Poland's Monetary Policy Council assesses that inflation is currently significantly boosted by rising energy carriers’ prices and by other regulatory factors.
"The price pressure in the domestic economy is also stimulated by the marked wage growth, stemming i.a. from wage increases in the public sector. At the same time, demand and cost pressures in the Polish economy remain relatively low, which amidst weakened economic conditions and lower inflation pressure abroad curbs domestic inflation pressure. The earlier appreciation of the zloty exchange rate acts in the same direction," MPC continued.
Previously, the Council had assessed that the strengthening of the Polish zloty exchange rate, which is consistent with the fundamentals of the economy, has a restraining effect on inflation.
The MPC maintained that Poland's central bank NBP can intervene in the foreign exchange market and that the current level of NBP interest rates is conducive to achieving the inflation target in the medium term.
The Council reiterated that its further decisions would depend on incoming information on the outlook for inflation and economic activity.
MPC also said that in Poland, incoming monthly data suggest that annual GDP growth in the third quarter of 2024 may have been slightly lower than in the second quarter of this year.
"In particular, in September 2024 retail sales as well as industrial production and construction and assembly output were lower than a year ago," MPC pointed out.
"In the labour market unemployment remains low and the number of working persons continues to be high, although employment in the enterprise sector in September 2024 was lower than a year ago. At the same time, the wage growth is still running at the high level," it added.
Taking into account preliminary data from Poland's stats office GUS, the Council estimates that inflation, excluding food and energy prices, did not change materially in October, with services price dynamics likely to have remained elevated.
"In the coming quarters inflation will remain elevated, and in the case of a further increase in energy prices at the beginning of 2025, it will rise. When the effects of the energy price increase fade and amidst the expected slower wage growth – under the current NBP interest rates level – inflation should return to the medium-term NBP target, although the impact of higher energy prices on inflation expectations is an uncertainty factor," MPC wrote.
"The inflation developments over the medium term will be also affected by the further fiscal and regulatory policy measures, the pace of economic recovery in Poland and the labour market conditions," it added.
Poland's Monetary Policy Council assesses that inflation is currently significantly boosted by rising energy carriers’ prices and by other regulatory factors.
"The price pressure in the domestic economy is also stimulated by the marked wage growth, stemming i.a. from wage increases in the public sector. At the same time, demand and cost pressures in the Polish economy remain relatively low, which amidst weakened economic conditions and lower inflation pressure abroad curbs domestic inflation pressure. The earlier appreciation of the zloty exchange rate acts in the same direction," MPC continued.

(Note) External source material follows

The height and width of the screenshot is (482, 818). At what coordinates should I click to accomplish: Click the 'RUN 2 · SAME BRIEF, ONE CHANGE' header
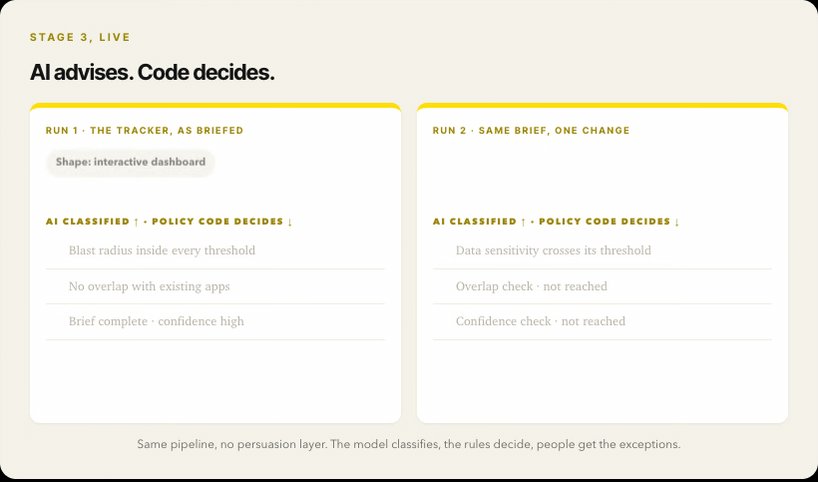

Previously, the Council had assessed that the strengthening of the Polish zloty exchange rate, which is consistent with the fundamentals of the economy, has a restraining effect on inflation.
The MPC maintained that Poland's central bank NBP can intervene in the foreign exchange market and that the current level of NBP interest rates is conducive to achieving the inflation target in the medium term.
The Council reiterated that its further decisions would depend on incoming information on the outlook for inflation and economic activity.
MPC also said that in Poland, incoming monthly data suggest that annual GDP growth in the third quarter of 2024 may have been slightly lower than in the second quarter of this year.
"In particular, in September 2024 retail sales as well as industrial production and construction and assembly output were lower than a year ago," MPC pointed out.
"In the labour market unemployment remains low and the number of working persons continues to be high, although employment in the enterprise sector in September 2024 was lower than a year ago. At the same time, the wage growth is still running at the high level," it added.
Taking into account preliminary data from Poland's stats office GUS, the Council estimates that inflation, excluding food and energy prices, did not change materially in October, with services price dynamics likely to have remained elevated.
Poland's Monetary Policy Council on Wednesday, November 6, has left all the NBP's interest rates unchanged at 5.75 percent, including the reference rate. The decision has been in line with market expectations.
Poland's central bank NBP governor will hold a press conference on Thursday, November 7, at 3 pm local time.